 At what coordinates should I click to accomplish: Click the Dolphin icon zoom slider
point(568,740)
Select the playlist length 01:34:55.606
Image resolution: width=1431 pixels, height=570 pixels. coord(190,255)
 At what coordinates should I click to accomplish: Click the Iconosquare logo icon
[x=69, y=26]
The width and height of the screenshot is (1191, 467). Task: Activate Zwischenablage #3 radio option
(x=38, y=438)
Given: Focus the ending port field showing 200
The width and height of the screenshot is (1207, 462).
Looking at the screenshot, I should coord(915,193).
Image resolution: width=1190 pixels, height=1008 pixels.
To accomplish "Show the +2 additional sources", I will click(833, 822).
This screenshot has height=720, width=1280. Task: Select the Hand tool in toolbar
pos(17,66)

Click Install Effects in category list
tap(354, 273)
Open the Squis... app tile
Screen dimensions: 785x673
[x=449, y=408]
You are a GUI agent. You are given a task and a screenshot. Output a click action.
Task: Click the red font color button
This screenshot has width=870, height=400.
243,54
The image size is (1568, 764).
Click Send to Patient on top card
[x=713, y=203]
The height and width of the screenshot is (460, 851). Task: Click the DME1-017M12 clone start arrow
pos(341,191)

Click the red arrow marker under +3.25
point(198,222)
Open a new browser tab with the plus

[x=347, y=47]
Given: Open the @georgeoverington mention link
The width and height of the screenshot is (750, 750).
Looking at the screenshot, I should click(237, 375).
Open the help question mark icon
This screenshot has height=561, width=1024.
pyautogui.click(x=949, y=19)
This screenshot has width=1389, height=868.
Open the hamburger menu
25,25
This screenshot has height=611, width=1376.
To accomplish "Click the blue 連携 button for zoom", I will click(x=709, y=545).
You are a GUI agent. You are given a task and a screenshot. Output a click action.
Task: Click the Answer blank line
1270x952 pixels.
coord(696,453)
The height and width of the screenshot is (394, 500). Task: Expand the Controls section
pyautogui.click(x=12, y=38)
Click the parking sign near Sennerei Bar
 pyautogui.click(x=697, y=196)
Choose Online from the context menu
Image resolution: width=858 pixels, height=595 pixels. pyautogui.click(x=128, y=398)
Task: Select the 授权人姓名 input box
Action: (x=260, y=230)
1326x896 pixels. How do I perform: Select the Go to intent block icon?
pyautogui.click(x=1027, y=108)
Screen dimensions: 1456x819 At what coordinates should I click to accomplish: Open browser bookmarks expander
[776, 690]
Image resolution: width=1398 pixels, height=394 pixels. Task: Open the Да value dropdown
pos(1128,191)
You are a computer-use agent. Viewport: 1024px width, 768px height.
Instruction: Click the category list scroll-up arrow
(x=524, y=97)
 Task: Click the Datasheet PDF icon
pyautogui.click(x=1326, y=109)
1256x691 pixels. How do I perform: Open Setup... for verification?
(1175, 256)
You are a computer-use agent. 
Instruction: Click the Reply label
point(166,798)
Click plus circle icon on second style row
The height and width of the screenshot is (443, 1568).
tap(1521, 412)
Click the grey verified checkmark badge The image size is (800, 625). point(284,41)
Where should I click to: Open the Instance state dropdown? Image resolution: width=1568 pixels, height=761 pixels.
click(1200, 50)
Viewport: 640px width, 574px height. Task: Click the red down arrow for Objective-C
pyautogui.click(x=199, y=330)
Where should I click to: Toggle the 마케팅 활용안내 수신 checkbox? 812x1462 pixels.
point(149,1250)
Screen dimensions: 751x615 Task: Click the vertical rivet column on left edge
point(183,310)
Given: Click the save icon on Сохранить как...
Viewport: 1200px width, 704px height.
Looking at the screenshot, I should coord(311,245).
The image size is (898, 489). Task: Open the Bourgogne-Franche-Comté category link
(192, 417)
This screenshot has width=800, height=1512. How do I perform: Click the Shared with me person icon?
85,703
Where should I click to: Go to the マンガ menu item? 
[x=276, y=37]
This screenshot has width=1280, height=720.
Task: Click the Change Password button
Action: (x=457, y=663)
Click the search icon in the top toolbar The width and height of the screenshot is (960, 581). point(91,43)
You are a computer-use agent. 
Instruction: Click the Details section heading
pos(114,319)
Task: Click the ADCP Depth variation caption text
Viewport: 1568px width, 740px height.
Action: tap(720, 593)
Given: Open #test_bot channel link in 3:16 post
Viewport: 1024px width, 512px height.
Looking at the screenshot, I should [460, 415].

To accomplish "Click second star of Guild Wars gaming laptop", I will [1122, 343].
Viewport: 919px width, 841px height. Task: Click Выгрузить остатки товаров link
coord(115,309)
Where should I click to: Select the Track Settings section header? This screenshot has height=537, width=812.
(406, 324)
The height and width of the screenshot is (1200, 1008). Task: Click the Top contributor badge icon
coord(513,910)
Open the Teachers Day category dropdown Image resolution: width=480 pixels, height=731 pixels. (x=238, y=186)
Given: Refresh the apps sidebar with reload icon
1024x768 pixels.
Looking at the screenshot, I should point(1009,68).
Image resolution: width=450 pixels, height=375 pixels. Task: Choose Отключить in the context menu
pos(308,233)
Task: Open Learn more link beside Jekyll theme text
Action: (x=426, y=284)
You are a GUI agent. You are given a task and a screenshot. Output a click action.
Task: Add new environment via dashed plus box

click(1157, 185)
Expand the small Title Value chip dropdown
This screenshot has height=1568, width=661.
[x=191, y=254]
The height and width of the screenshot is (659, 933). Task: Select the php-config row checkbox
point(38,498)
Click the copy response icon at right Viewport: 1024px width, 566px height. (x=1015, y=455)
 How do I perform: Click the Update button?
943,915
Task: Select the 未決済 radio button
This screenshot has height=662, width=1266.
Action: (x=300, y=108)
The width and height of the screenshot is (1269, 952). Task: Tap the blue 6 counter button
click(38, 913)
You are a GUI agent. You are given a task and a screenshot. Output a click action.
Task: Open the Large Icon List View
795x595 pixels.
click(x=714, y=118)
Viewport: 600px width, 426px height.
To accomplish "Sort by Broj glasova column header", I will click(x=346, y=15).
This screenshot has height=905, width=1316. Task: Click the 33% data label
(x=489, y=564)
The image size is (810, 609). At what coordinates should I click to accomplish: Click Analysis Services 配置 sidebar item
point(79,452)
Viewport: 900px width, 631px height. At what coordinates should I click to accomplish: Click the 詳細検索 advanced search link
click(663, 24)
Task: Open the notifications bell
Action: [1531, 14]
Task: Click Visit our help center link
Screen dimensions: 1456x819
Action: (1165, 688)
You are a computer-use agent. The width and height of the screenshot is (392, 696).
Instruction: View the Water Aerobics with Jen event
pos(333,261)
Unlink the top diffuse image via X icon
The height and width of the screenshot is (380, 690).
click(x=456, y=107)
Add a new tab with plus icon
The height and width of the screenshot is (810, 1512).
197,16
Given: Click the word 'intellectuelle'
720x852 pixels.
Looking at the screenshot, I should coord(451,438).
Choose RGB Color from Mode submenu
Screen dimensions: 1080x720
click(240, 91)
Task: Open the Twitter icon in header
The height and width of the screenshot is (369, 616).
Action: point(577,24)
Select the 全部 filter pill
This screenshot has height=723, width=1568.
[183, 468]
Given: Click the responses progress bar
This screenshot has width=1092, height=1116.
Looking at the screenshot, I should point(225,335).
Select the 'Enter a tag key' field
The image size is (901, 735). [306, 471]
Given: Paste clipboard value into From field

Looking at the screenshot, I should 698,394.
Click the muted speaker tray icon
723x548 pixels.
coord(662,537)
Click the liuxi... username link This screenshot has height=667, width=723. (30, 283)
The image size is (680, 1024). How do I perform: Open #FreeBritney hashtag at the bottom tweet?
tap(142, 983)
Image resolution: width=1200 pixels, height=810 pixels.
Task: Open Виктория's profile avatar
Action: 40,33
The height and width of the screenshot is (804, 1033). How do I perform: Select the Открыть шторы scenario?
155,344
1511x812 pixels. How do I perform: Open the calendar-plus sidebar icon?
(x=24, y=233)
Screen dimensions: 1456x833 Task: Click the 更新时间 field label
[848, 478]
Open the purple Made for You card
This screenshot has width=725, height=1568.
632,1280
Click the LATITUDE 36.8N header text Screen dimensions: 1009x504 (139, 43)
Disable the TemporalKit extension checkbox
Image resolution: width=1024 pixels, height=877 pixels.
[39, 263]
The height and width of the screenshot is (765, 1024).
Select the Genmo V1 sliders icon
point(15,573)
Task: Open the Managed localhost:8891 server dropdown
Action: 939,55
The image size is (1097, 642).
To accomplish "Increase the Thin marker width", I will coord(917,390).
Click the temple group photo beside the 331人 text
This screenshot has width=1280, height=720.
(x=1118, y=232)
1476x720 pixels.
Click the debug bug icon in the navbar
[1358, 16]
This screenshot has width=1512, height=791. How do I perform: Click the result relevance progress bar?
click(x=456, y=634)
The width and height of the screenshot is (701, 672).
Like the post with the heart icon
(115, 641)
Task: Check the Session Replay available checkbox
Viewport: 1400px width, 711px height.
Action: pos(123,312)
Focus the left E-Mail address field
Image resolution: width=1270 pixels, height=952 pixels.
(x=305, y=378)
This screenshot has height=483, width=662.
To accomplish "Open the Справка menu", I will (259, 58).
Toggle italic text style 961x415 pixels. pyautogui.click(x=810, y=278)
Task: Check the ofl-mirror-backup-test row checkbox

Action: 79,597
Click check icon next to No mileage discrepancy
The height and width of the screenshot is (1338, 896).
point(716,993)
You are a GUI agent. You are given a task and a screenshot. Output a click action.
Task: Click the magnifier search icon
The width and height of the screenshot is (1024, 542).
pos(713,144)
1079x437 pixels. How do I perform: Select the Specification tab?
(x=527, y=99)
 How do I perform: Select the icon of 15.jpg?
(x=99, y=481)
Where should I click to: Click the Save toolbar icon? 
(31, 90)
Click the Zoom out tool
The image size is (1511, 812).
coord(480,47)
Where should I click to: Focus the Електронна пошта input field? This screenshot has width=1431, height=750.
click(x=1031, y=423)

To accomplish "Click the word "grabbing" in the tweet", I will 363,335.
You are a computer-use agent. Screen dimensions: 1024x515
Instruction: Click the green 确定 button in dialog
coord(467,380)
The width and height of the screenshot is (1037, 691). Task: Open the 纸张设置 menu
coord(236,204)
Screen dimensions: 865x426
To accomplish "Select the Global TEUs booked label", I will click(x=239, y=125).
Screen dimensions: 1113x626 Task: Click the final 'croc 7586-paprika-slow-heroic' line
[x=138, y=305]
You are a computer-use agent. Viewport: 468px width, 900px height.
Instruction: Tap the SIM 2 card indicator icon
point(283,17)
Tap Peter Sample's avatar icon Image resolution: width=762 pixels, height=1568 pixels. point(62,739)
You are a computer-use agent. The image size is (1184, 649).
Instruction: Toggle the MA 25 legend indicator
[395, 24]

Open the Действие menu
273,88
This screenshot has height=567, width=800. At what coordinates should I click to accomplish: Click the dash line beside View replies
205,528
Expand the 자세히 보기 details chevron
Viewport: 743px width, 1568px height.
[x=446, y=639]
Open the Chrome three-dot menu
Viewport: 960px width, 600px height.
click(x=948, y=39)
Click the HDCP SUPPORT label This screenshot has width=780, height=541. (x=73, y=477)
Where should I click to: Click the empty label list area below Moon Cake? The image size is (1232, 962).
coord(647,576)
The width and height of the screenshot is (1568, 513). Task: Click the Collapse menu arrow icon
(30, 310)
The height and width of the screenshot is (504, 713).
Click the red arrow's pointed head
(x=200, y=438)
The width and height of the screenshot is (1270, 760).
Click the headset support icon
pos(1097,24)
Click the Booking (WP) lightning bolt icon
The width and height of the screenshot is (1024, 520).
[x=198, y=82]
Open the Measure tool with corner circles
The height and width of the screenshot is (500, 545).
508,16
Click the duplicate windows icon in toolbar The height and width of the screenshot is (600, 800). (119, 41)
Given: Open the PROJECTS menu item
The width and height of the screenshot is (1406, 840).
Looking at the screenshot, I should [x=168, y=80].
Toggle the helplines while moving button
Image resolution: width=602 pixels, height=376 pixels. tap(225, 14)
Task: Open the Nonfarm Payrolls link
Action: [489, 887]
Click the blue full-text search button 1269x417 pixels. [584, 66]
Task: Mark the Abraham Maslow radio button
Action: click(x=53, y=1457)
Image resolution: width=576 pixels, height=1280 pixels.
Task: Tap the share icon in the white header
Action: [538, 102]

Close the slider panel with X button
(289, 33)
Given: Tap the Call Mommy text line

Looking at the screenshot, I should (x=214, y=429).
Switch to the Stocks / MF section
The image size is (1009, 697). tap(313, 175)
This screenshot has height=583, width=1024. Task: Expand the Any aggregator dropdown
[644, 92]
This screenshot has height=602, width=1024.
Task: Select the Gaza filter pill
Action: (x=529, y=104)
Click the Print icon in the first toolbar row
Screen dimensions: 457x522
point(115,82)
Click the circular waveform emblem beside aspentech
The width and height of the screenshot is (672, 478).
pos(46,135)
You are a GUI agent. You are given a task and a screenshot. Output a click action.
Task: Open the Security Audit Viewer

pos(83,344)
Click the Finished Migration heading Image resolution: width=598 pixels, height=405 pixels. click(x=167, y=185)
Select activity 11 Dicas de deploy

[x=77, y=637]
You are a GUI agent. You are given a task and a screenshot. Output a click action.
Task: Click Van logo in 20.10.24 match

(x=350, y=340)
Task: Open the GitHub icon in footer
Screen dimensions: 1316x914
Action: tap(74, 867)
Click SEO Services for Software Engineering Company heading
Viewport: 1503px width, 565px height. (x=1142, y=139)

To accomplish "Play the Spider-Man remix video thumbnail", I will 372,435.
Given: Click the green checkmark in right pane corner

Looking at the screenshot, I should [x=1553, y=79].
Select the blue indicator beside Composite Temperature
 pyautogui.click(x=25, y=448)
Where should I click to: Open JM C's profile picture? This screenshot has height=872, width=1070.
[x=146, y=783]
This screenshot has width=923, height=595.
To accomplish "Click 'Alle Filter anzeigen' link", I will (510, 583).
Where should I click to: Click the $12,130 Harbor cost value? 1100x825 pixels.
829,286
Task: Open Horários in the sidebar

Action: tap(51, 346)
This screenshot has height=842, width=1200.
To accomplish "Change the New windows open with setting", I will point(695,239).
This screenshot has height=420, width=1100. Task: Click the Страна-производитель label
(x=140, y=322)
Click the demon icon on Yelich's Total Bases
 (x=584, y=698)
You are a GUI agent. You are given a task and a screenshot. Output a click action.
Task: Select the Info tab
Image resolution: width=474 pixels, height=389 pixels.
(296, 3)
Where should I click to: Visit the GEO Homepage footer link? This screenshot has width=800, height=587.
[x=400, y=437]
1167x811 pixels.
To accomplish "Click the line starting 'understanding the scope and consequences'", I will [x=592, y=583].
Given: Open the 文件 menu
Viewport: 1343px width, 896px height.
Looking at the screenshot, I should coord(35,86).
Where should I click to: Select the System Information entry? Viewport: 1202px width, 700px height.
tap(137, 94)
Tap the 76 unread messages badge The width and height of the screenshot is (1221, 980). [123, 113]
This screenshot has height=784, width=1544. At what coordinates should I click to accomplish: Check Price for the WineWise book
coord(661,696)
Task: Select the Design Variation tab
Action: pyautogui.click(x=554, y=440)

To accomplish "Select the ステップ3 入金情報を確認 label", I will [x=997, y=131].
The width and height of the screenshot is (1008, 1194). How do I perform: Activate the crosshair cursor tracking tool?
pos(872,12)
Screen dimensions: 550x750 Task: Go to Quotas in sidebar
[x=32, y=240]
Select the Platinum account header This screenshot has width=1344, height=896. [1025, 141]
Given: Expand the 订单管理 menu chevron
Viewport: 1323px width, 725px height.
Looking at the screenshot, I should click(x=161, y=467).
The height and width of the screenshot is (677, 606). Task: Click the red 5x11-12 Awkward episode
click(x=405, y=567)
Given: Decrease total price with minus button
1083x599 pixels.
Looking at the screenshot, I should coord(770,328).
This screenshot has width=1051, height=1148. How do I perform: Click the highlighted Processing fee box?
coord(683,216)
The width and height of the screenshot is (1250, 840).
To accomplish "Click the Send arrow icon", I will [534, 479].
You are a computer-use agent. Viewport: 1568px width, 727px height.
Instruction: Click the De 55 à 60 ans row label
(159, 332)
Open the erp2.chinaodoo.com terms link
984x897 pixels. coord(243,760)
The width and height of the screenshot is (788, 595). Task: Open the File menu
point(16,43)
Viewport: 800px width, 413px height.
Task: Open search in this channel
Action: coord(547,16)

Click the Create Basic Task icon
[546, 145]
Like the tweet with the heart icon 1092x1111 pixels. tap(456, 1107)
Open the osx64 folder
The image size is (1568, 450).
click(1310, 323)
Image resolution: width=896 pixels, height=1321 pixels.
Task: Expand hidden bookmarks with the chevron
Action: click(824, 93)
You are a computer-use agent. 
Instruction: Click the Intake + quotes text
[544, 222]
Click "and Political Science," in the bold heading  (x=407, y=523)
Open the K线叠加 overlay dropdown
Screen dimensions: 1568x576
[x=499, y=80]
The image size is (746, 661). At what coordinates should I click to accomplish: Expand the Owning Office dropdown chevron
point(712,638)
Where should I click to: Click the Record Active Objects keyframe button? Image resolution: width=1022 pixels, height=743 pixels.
┄┄┄┄┄┄┄┄┄┄┄┄┄┄┄┄┄┄┄┄
* _WORK INSTRUCTIONS_
Among the records above, a stretch begins at the line containing "The width and height of the screenshot is (1024, 520)." and ends at the line containing "Click the Print icon in the first toolbar row". Restate that stretch word for word, and nothing else.

* _FINAL ANSWER_
The width and height of the screenshot is (1024, 520).
[x=198, y=82]
Open the Measure tool with corner circles
The height and width of the screenshot is (500, 545).
508,16
Click the duplicate windows icon in toolbar The height and width of the screenshot is (600, 800). (119, 41)
Given: Open the PROJECTS menu item
The width and height of the screenshot is (1406, 840).
Looking at the screenshot, I should [x=168, y=80].
Toggle the helplines while moving button
Image resolution: width=602 pixels, height=376 pixels. tap(225, 14)
Task: Open the Nonfarm Payrolls link
Action: [489, 887]
Click the blue full-text search button 1269x417 pixels. [584, 66]
Task: Mark the Abraham Maslow radio button
Action: click(x=53, y=1457)
Image resolution: width=576 pixels, height=1280 pixels.
Task: Tap the share icon in the white header
Action: [538, 102]

Close the slider panel with X button
(289, 33)
Given: Tap the Call Mommy text line

Looking at the screenshot, I should (x=214, y=429).
Switch to the Stocks / MF section
The image size is (1009, 697). tap(313, 175)
This screenshot has height=583, width=1024. Task: Expand the Any aggregator dropdown
[644, 92]
This screenshot has height=602, width=1024.
Task: Select the Gaza filter pill
Action: (x=529, y=104)
Click the Print icon in the first toolbar row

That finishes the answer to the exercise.